**PROBLEM**. Each line of the entries, from the first to the line containing "Image resolution: width=310", is to be transcribed exactly as it stands; include no other lines.

**ENTRIES SUPPLIED**.
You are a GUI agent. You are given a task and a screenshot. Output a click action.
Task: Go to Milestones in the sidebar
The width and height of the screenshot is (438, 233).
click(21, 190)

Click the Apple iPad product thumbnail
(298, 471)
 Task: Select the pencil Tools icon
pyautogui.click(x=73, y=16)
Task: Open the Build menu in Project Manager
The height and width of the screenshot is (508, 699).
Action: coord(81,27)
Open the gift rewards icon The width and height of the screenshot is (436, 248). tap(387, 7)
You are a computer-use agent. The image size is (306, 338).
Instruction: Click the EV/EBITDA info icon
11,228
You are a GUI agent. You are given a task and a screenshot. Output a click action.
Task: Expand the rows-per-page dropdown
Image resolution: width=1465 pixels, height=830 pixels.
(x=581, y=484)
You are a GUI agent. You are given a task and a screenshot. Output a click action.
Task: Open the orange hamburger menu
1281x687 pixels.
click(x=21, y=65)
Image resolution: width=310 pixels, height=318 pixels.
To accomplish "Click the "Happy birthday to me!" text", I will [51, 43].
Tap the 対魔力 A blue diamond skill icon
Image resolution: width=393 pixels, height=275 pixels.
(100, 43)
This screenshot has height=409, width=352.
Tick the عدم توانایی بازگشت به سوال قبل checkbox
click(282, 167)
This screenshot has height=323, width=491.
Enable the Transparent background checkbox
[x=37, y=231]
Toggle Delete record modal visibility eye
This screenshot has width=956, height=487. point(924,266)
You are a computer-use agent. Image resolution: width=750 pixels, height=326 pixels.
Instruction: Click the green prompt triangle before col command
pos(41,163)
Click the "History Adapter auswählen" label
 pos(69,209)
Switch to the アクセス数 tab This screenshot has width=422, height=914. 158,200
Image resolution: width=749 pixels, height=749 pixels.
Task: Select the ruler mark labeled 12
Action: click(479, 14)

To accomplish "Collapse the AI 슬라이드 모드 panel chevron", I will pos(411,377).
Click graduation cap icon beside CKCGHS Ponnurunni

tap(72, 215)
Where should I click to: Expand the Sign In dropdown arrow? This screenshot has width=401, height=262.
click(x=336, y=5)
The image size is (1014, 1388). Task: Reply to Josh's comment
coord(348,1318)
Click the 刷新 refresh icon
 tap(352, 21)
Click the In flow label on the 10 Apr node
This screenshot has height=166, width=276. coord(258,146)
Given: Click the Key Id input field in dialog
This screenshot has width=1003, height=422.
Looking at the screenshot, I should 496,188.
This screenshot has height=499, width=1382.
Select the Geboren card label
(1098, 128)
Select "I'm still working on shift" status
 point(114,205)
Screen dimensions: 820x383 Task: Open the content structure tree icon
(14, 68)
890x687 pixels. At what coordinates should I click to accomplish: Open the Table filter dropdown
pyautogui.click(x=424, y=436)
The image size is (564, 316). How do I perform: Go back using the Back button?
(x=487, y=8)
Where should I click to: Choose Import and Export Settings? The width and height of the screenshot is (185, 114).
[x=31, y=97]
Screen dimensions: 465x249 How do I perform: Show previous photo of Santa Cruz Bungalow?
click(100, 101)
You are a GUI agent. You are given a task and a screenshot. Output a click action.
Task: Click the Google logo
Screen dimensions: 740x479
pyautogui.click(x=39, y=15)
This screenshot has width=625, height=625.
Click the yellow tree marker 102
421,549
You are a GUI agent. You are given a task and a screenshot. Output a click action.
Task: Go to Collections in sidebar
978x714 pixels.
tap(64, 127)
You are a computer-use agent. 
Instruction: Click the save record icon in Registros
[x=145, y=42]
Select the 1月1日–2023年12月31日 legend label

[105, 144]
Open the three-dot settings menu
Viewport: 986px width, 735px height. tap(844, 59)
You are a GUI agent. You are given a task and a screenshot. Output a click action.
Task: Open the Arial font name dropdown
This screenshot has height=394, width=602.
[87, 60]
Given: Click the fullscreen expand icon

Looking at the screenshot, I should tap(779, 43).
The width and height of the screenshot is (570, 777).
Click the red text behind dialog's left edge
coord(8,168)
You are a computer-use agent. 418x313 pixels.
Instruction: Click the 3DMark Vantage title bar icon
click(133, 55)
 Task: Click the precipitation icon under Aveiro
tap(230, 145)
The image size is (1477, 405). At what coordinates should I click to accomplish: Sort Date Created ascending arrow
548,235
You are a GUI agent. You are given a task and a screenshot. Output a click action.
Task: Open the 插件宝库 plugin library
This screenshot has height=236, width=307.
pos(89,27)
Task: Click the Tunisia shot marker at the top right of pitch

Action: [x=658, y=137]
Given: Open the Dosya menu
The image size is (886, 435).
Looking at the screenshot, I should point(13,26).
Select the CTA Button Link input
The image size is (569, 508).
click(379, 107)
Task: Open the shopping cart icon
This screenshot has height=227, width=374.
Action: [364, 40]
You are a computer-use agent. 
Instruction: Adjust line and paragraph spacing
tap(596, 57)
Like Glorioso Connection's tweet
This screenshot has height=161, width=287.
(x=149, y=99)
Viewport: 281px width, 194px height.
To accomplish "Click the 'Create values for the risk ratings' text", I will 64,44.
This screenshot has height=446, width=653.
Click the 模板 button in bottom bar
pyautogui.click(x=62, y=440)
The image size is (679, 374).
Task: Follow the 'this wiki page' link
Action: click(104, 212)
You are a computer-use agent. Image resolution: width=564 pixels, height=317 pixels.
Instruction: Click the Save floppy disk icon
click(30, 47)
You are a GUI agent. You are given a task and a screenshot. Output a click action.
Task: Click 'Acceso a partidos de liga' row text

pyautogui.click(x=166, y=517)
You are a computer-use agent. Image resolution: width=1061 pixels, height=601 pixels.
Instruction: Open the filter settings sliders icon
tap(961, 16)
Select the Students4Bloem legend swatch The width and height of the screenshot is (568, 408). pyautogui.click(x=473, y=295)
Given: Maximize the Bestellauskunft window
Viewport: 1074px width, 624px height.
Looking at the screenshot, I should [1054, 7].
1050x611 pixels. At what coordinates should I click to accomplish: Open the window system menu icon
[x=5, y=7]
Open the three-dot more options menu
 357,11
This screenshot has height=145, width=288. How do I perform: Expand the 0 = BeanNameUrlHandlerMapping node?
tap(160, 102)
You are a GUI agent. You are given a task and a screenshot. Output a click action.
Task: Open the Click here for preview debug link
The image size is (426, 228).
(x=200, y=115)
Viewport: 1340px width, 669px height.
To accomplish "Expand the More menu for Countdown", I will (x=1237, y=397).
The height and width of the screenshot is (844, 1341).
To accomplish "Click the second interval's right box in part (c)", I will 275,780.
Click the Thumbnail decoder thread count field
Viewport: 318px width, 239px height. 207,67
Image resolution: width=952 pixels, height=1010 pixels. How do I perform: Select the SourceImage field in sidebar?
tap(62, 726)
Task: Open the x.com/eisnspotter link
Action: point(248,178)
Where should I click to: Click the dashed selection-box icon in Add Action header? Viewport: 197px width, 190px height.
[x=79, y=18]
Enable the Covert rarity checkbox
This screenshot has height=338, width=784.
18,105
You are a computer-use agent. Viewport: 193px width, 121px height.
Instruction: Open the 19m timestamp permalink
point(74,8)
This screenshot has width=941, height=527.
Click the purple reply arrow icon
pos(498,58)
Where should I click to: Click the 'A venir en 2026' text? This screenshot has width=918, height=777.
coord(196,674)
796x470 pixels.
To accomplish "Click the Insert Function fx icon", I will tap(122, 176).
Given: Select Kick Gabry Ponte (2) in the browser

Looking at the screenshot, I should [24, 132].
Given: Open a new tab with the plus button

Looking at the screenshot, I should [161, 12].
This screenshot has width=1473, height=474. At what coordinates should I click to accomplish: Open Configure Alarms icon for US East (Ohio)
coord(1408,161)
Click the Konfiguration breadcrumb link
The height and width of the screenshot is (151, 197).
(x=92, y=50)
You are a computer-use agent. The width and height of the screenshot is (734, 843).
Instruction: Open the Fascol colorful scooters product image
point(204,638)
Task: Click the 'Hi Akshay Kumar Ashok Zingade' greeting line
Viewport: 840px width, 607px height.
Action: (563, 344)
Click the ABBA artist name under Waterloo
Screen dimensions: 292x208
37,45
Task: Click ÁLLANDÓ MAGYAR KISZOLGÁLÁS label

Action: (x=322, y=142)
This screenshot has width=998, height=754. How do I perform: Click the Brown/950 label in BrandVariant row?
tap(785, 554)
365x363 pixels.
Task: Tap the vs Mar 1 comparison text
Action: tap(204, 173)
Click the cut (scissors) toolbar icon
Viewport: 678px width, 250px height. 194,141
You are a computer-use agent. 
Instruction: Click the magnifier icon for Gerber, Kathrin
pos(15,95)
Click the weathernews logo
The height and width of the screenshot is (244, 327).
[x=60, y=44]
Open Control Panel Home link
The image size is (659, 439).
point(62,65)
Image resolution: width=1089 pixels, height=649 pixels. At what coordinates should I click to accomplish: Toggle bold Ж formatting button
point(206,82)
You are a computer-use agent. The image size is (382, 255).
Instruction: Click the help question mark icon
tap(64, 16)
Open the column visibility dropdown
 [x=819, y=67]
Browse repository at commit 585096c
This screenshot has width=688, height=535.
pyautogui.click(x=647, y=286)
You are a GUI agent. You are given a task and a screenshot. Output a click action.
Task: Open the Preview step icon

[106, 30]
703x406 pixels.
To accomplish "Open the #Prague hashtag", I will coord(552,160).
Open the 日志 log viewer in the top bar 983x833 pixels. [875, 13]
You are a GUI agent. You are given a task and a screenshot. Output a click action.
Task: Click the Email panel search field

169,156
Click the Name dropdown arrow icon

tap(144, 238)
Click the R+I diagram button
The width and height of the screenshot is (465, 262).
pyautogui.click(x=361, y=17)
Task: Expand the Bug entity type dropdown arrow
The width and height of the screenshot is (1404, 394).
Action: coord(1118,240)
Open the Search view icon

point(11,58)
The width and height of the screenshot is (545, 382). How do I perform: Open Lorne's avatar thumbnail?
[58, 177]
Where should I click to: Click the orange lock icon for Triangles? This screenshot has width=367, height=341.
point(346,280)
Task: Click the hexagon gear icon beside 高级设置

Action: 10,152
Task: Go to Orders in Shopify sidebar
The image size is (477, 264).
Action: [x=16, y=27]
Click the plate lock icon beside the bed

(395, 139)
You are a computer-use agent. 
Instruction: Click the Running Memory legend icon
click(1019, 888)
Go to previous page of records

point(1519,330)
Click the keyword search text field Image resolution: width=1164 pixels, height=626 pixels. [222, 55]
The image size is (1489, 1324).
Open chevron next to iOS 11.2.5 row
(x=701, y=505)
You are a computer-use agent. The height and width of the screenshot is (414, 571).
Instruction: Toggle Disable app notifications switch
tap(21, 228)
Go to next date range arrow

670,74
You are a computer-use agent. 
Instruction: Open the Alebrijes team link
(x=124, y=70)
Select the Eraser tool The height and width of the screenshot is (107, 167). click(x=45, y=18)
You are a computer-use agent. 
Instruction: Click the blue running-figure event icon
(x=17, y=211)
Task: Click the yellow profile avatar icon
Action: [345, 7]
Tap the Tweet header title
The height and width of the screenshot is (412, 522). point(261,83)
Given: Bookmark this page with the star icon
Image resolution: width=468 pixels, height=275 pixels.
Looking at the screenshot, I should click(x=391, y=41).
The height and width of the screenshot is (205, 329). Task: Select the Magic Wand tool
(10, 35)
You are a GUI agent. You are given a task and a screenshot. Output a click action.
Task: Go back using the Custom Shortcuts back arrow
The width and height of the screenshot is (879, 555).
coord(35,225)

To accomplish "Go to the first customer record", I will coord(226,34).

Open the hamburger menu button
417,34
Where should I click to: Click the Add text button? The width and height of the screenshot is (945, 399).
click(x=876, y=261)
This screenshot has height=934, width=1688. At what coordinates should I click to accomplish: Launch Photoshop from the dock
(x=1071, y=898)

**REPLY**.
You are a GUI agent. You are given a task and a screenshot. Output a click action.
Task: Go to Milestones in the sidebar
The width and height of the screenshot is (438, 233).
click(21, 190)

Click the Apple iPad product thumbnail
(298, 471)
 Task: Select the pencil Tools icon
pyautogui.click(x=73, y=16)
Task: Open the Build menu in Project Manager
The height and width of the screenshot is (508, 699).
Action: coord(81,27)
Open the gift rewards icon The width and height of the screenshot is (436, 248). tap(387, 7)
You are a computer-use agent. The image size is (306, 338).
Instruction: Click the EV/EBITDA info icon
11,228
You are a GUI agent. You are given a task and a screenshot. Output a click action.
Task: Expand the rows-per-page dropdown
Image resolution: width=1465 pixels, height=830 pixels.
(x=581, y=484)
You are a GUI agent. You are given a task and a screenshot. Output a click action.
Task: Open the orange hamburger menu
1281x687 pixels.
click(x=21, y=65)
Image resolution: width=310 pixels, height=318 pixels.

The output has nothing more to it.